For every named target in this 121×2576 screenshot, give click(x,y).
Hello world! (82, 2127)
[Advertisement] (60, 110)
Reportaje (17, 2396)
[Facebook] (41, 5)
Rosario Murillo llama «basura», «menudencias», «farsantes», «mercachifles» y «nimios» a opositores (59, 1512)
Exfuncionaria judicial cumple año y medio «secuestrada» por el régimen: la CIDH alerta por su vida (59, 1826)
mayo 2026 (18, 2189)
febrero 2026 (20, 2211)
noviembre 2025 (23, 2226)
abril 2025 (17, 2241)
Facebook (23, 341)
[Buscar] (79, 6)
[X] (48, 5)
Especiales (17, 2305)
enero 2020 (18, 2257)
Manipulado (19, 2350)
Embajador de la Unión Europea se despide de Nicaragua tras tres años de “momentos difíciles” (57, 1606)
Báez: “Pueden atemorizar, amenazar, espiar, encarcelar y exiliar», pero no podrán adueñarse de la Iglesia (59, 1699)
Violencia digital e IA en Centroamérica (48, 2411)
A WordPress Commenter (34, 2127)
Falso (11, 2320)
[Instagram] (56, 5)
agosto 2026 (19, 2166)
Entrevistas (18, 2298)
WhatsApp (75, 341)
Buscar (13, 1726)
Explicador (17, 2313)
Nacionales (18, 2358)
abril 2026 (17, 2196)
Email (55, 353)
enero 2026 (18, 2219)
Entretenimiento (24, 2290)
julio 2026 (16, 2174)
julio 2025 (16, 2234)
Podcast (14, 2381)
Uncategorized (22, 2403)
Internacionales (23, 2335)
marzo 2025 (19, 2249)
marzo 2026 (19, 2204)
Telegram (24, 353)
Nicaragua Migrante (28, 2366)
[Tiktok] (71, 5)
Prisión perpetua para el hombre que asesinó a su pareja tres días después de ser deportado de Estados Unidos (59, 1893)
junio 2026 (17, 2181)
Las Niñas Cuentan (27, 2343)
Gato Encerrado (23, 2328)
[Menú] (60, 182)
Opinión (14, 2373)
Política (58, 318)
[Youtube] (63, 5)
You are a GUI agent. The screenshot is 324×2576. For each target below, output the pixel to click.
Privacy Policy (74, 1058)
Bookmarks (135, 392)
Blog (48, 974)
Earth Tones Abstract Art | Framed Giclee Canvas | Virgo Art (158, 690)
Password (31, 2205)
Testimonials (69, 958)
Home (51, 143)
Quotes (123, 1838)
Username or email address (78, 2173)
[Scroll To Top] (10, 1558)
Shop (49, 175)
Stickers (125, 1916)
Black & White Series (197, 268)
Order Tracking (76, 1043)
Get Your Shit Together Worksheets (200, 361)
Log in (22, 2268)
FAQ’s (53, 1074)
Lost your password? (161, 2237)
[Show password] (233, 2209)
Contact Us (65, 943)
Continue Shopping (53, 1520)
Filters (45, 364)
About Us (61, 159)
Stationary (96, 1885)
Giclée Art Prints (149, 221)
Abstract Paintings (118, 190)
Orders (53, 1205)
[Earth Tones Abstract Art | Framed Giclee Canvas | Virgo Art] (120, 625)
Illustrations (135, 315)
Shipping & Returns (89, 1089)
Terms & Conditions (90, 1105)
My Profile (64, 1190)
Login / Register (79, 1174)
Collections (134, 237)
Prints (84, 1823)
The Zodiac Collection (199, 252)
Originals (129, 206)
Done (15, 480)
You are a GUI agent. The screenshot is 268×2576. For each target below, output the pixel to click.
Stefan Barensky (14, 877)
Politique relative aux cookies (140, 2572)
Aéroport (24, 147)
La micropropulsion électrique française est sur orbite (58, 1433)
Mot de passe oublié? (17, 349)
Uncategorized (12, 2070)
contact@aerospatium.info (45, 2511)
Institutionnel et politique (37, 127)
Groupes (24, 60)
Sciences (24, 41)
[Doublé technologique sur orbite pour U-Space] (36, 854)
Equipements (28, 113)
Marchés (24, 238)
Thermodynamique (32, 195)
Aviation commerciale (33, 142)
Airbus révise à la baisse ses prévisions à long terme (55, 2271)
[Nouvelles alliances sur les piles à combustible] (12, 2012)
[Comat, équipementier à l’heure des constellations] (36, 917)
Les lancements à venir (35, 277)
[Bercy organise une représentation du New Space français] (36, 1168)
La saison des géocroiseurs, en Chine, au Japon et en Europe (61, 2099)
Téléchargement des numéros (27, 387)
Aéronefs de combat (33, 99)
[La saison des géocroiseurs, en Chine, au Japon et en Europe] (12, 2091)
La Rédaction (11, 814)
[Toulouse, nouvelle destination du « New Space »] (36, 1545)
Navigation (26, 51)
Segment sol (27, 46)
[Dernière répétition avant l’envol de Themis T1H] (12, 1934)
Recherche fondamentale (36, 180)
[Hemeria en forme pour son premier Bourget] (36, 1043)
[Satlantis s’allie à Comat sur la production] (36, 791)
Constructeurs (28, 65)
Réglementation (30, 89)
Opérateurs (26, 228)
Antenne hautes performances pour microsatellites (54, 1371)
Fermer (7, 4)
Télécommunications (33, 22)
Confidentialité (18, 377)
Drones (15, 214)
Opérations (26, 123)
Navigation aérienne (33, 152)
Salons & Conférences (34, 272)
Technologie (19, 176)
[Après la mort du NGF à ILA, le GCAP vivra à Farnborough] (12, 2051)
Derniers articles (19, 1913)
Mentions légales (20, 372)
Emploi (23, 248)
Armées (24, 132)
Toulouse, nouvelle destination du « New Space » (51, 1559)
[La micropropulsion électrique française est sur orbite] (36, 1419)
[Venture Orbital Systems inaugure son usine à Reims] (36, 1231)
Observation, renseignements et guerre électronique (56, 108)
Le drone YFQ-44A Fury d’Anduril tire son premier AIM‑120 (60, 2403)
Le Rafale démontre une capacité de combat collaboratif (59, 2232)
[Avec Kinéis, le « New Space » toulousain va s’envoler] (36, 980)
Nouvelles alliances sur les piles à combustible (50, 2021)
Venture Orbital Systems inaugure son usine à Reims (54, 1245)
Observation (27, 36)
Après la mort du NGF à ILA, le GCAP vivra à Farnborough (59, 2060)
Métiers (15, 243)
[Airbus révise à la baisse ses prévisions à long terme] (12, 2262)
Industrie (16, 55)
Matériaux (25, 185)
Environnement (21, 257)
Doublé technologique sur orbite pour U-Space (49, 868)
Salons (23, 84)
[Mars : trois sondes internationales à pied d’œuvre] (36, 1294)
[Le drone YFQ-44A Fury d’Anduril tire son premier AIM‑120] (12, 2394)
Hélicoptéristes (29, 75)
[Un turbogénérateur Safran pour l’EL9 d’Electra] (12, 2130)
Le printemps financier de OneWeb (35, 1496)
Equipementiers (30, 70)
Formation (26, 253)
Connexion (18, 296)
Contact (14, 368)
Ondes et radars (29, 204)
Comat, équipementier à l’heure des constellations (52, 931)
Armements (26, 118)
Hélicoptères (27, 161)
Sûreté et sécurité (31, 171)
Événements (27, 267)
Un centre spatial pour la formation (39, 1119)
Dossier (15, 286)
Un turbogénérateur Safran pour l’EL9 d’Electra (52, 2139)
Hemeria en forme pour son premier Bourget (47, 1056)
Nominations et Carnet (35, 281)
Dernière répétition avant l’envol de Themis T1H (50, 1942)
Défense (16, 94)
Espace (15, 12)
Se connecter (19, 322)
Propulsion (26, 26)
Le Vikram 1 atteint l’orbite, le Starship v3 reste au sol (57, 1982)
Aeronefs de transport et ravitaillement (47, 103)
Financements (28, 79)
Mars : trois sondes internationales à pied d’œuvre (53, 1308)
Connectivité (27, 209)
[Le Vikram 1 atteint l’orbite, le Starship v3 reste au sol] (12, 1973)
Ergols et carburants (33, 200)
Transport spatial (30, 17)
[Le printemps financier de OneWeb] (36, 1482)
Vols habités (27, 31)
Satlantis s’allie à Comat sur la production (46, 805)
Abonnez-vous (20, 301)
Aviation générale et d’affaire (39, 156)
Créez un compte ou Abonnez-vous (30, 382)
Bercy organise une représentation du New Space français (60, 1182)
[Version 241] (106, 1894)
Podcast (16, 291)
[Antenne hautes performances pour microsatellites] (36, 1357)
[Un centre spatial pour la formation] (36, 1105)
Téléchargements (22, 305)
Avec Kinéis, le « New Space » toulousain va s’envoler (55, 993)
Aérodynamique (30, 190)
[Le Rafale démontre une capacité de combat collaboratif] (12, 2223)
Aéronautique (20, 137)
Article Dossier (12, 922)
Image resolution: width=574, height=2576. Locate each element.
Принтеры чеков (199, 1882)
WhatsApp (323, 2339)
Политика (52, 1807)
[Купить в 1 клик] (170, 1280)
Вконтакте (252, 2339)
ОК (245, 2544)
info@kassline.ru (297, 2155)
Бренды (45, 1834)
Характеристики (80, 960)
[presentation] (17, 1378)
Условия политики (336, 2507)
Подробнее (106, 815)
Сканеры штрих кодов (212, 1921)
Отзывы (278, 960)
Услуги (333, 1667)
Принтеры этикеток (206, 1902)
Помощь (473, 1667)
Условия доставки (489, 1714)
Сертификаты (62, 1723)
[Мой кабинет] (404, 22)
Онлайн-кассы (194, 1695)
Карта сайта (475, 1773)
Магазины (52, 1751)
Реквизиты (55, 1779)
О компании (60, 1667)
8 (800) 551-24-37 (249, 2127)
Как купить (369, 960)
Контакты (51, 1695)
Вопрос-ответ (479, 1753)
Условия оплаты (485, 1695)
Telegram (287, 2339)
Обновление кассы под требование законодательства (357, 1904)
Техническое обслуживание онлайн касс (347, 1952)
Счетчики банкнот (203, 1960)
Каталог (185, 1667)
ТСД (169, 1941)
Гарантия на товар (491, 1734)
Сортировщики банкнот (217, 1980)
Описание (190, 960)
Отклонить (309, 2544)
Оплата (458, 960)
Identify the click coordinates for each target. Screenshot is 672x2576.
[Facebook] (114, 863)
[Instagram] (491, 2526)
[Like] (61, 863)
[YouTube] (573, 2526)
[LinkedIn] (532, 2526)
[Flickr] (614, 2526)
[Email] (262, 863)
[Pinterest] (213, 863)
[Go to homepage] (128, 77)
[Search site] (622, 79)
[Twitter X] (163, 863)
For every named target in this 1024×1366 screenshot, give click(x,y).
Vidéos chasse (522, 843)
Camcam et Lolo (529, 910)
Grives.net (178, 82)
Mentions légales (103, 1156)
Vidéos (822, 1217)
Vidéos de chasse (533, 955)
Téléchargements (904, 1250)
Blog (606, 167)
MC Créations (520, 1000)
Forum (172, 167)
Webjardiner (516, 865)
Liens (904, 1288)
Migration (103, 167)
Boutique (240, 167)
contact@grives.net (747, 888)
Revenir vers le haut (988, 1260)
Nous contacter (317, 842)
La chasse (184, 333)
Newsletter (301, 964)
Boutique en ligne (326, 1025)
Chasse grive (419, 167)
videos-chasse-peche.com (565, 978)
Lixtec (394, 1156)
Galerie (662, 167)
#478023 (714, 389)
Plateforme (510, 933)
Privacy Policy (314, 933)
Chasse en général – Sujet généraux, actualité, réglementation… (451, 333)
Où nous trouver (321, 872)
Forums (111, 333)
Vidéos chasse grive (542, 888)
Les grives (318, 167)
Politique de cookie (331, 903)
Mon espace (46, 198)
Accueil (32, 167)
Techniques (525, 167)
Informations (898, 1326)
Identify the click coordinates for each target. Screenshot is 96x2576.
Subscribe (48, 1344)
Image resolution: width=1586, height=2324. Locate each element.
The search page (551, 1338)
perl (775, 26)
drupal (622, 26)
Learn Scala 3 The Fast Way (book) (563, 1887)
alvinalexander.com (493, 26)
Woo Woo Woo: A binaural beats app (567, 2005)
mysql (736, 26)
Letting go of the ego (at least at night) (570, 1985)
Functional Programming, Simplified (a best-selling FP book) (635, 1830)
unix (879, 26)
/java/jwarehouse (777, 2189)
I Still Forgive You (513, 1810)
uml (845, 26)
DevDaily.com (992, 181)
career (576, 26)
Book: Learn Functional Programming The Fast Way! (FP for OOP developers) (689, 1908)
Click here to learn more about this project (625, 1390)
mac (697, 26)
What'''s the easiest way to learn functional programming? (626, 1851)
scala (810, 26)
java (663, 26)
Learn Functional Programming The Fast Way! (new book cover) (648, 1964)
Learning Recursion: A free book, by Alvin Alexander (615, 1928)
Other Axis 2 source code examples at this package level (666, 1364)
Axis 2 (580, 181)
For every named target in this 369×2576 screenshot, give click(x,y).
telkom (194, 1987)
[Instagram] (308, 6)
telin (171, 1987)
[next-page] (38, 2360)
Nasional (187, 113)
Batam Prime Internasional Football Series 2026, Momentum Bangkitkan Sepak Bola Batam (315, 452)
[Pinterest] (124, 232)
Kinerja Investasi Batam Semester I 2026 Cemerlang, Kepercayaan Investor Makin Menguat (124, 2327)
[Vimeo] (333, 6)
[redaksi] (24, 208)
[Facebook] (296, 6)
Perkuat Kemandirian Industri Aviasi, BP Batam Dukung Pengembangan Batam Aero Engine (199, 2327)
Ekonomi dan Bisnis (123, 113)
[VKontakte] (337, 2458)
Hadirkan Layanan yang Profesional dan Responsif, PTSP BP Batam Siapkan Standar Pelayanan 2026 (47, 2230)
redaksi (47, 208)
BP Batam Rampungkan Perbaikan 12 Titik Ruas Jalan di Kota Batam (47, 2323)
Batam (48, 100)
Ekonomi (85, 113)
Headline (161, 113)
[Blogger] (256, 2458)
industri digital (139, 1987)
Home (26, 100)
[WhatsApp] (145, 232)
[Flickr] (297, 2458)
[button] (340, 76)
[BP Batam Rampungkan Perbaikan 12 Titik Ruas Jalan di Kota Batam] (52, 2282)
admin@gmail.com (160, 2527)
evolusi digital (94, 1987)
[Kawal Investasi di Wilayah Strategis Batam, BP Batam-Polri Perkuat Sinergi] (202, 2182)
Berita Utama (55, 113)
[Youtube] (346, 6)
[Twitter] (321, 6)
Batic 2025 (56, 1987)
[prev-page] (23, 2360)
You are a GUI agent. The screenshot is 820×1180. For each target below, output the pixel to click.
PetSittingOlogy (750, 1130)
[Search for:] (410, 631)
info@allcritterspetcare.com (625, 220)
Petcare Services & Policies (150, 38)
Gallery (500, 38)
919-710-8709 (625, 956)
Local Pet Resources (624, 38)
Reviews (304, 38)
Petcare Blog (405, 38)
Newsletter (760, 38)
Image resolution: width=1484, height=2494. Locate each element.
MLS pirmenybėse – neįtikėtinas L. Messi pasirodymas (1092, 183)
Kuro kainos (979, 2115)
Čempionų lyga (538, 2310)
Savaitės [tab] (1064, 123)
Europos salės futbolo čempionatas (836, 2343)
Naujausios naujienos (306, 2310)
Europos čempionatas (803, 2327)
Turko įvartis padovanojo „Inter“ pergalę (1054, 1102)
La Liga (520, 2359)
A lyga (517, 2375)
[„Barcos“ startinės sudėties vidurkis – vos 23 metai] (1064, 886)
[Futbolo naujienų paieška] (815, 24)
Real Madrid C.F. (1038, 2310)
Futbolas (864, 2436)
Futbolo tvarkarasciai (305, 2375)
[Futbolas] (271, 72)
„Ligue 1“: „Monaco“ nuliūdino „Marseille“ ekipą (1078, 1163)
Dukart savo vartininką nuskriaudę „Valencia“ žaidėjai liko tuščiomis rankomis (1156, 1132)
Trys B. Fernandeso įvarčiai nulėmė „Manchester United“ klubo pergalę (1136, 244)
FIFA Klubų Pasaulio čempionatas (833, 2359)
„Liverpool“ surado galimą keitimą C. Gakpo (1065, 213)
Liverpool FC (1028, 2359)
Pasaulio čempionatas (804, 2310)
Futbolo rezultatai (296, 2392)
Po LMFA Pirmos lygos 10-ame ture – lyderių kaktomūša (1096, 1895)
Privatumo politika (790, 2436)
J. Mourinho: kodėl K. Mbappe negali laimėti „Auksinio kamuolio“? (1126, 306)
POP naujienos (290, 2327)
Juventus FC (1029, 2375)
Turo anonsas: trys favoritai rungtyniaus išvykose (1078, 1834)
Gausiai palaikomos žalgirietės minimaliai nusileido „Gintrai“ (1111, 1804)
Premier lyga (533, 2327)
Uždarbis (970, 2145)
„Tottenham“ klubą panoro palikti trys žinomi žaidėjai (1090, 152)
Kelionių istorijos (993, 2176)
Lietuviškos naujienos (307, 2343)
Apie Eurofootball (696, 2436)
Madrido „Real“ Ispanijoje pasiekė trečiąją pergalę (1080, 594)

Required work
Beginning with the first line of the listing above, please write out every line exactly until you reach the line that contains "Entrevistas (18, 2298)", and include that one too.

Answer to the problem
For every named target in this 121×2576 screenshot, give click(x,y).
Hello world! (82, 2127)
[Advertisement] (60, 110)
Reportaje (17, 2396)
[Facebook] (41, 5)
Rosario Murillo llama «basura», «menudencias», «farsantes», «mercachifles» y «nimios» a opositores (59, 1512)
Exfuncionaria judicial cumple año y medio «secuestrada» por el régimen: la CIDH alerta por su vida (59, 1826)
mayo 2026 (18, 2189)
febrero 2026 (20, 2211)
noviembre 2025 (23, 2226)
abril 2025 (17, 2241)
Facebook (23, 341)
[Buscar] (79, 6)
[X] (48, 5)
Especiales (17, 2305)
enero 2020 (18, 2257)
Manipulado (19, 2350)
Embajador de la Unión Europea se despide de Nicaragua tras tres años de “momentos difíciles” (57, 1606)
Báez: “Pueden atemorizar, amenazar, espiar, encarcelar y exiliar», pero no podrán adueñarse de la Iglesia (59, 1699)
Violencia digital e IA en Centroamérica (48, 2411)
A WordPress Commenter (34, 2127)
Falso (11, 2320)
[Instagram] (56, 5)
agosto 2026 (19, 2166)
Entrevistas (18, 2298)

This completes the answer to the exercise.